-- TEXT EXCERPT --
════════════════
- Born: Ugwu Lotachukwu Jacinta Obianuju Amelia 29 November 1989 (age 36) Nsukka, Enugu State, Nigeria
- Education: University of Benin;
- Occupations: Actress, writer
- Years active: 2014–present
- Notable work: The Arbitration

= Lota Chukwu =

Nigerian actress (born 1989)

Ugwu Lotachukwu Jacinta Obianuju Amelia (born 29 November 1989), is a Nigerian actress popularly known as Lota Chukwu. She gained popularity after starring in popular Nigerian television series Jenifa's Diary, alongside Funke Akindele, Juliana Olayode and Falz, in which she plays the role of "Kiki", a friend of the lead character, Jenifa. She is also a yoga fitness enthusiast.

== Early life ==
Chukwu was born on 29 November 1989 in Nsukka, Enugu State, located in the southeastern region of Nigeria. She spent most of her childhood in Benin City, the capital city of Edo State, south-south Nigeria. Lota is the youngestof four children. She studied Agricultural Economics and Extension Service at the University of Benin and subsequently trained at the Royal Arts Academy in Lagos, Nigeria.
════════════════
-- INFORMATION SHOWN --
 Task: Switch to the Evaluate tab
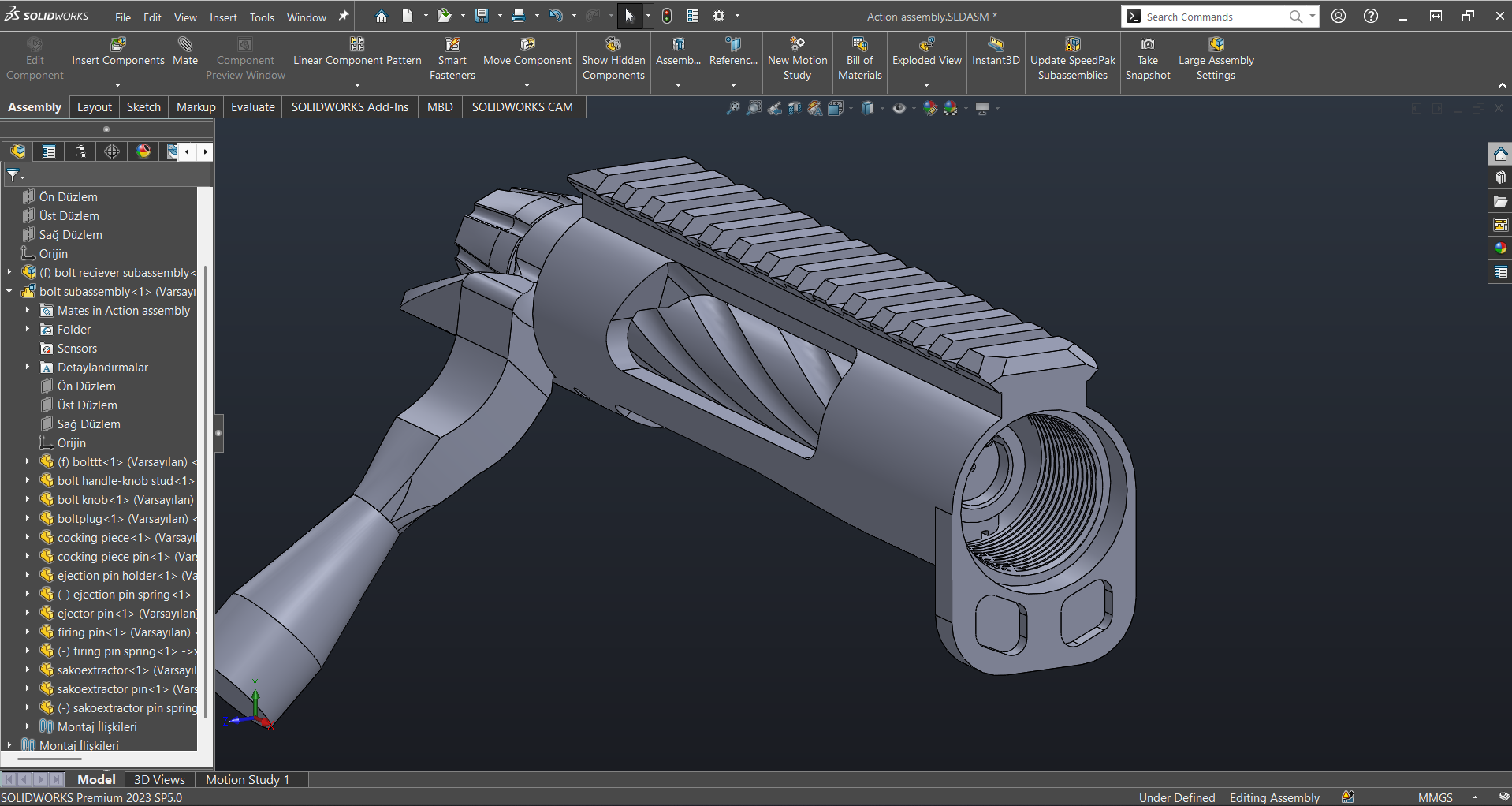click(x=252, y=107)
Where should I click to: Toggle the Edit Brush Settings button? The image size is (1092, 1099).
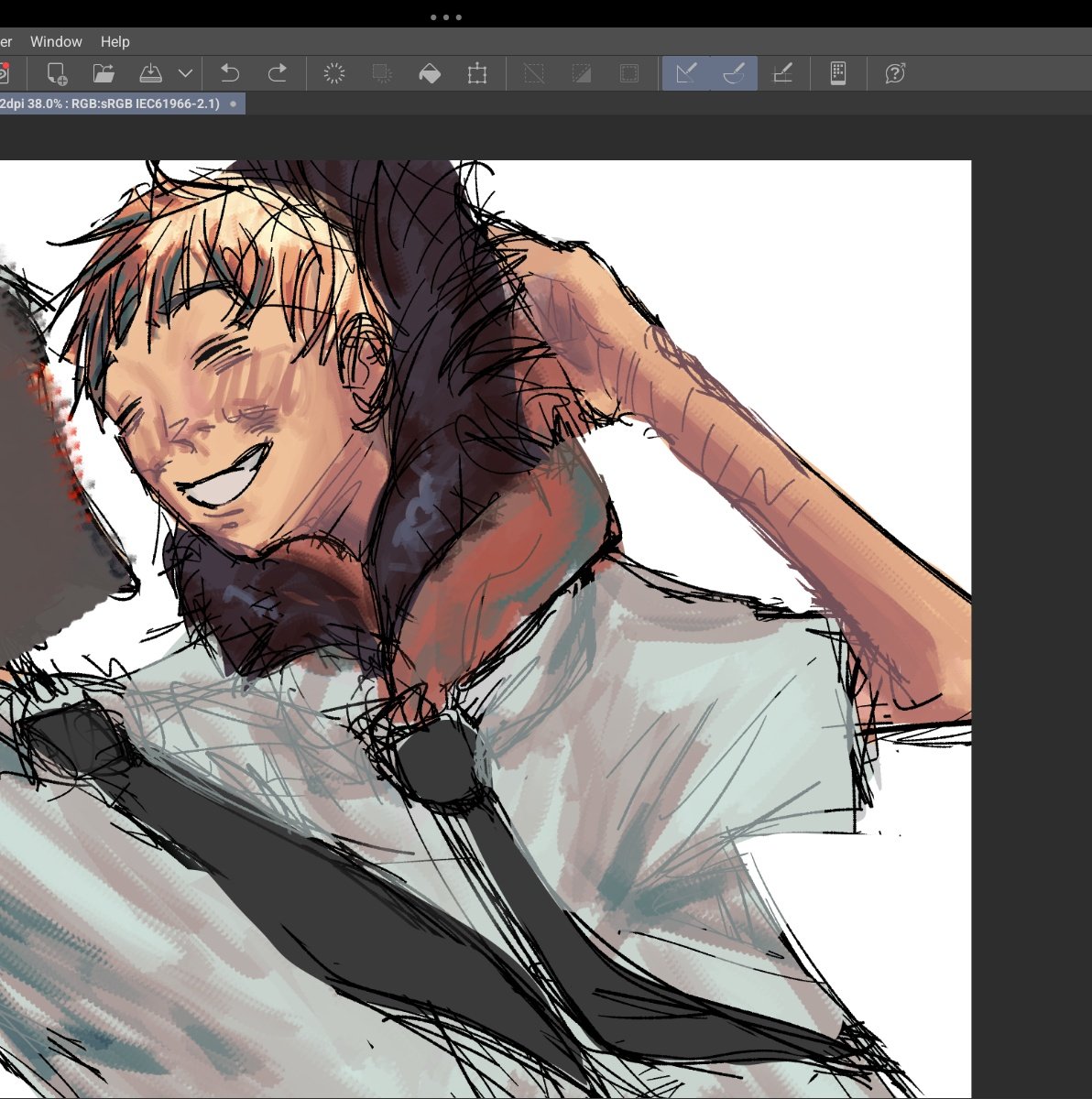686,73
════════════════
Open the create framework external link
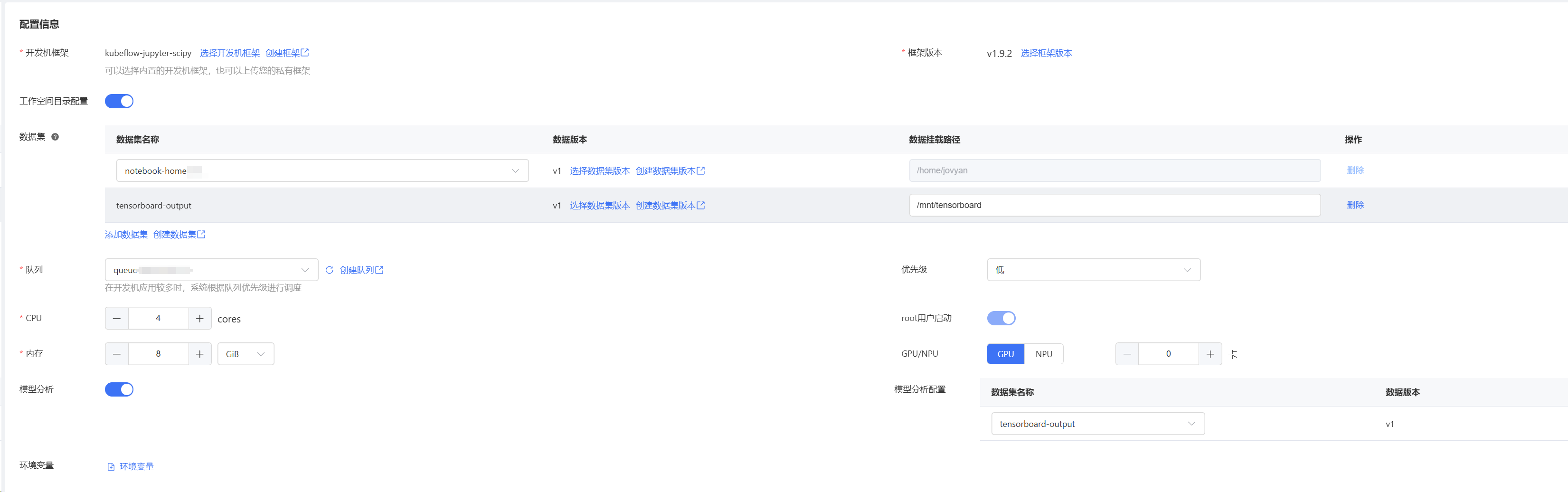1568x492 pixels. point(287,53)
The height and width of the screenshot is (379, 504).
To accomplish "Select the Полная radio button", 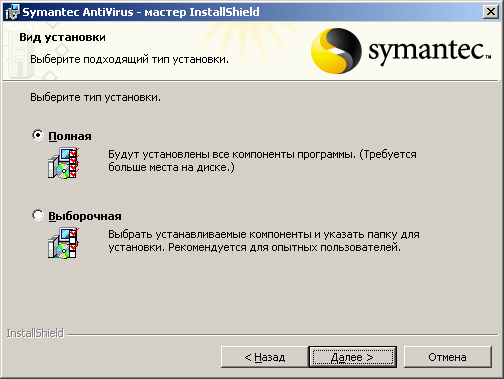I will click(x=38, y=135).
════════════════
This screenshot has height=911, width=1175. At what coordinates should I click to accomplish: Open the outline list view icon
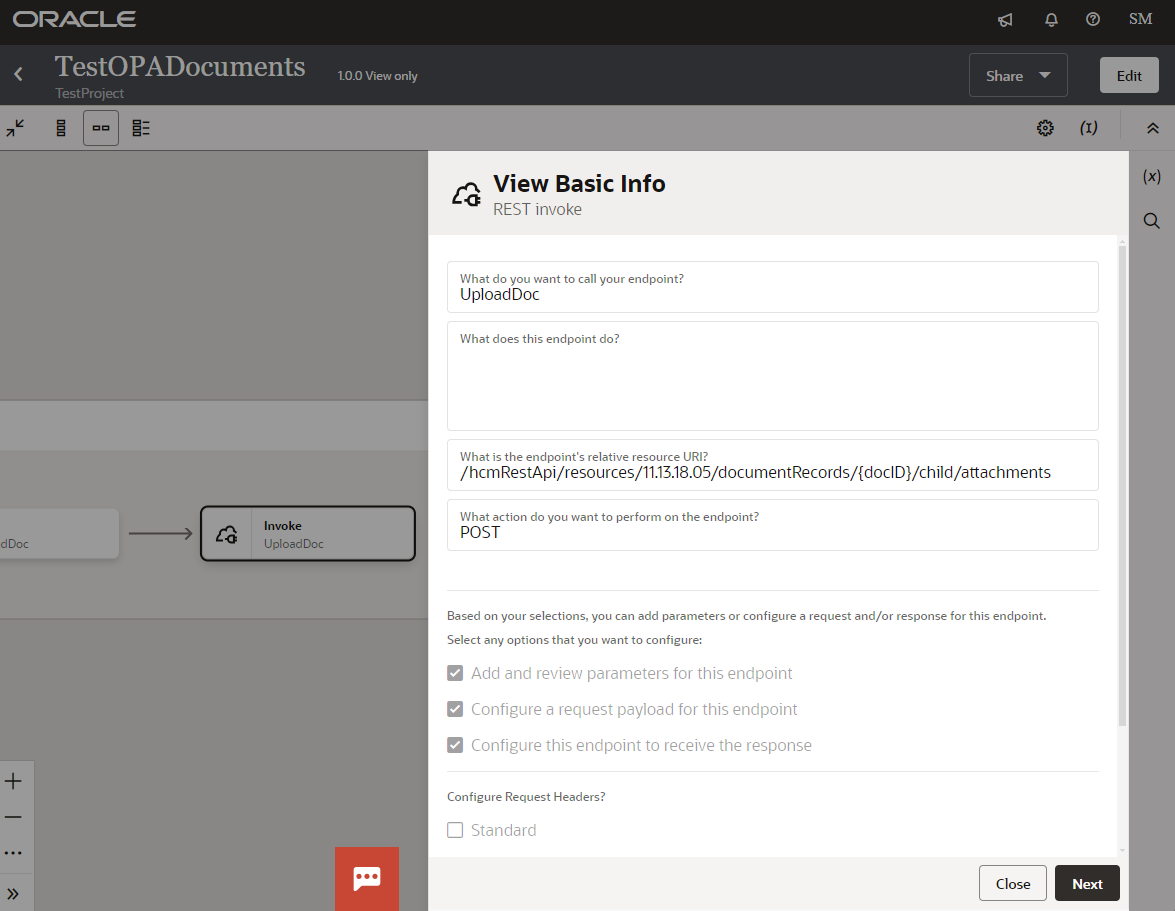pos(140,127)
════════════════
-- THE TASKS --
1. In the records, reproduce everything from the line containing "This screenshot has" down to the line containing "pos(140,127)", switching "outline list view icon" to "outline list view button" and leaving all else unchanged; omit the pictures.
2. Continue the biography of Lota Chukwu from the point where it stops.

-- ANSWERS BELOW --
1.
This screenshot has height=911, width=1175. At what coordinates should I click to accomplish: Open the outline list view button
pos(140,127)

2.
== Career ==
Before acting, Chukwu was a model and participated in the 2011 edition of The Most Beautiful Girl in Nigeria representing Yobe State, a state in northeastern Nigeria. She started acting in 2011 but gained popularity after appearing on Jenifa's Diary, playing the role of Kiki. She has also starred in movies such as The Royal Hibiscus Hotel, Falling, Fine Girl, The Arbitration, Dognapped.

Chukwu was featured as the lead character in Reminisce's Ponmile video, and Aramide's Why So Serious video. She was also on set in the movie The Inkblot.

=== Lota Takes ===
In 2017, she announced the launch her food show Lota Takes, a cooking and lifestyle show that Expresses her love for food and nature The show has featured several Nigerian celebrities, including Adekunle Gold, Tosin Ajibade, Aramide and MC Galaxy.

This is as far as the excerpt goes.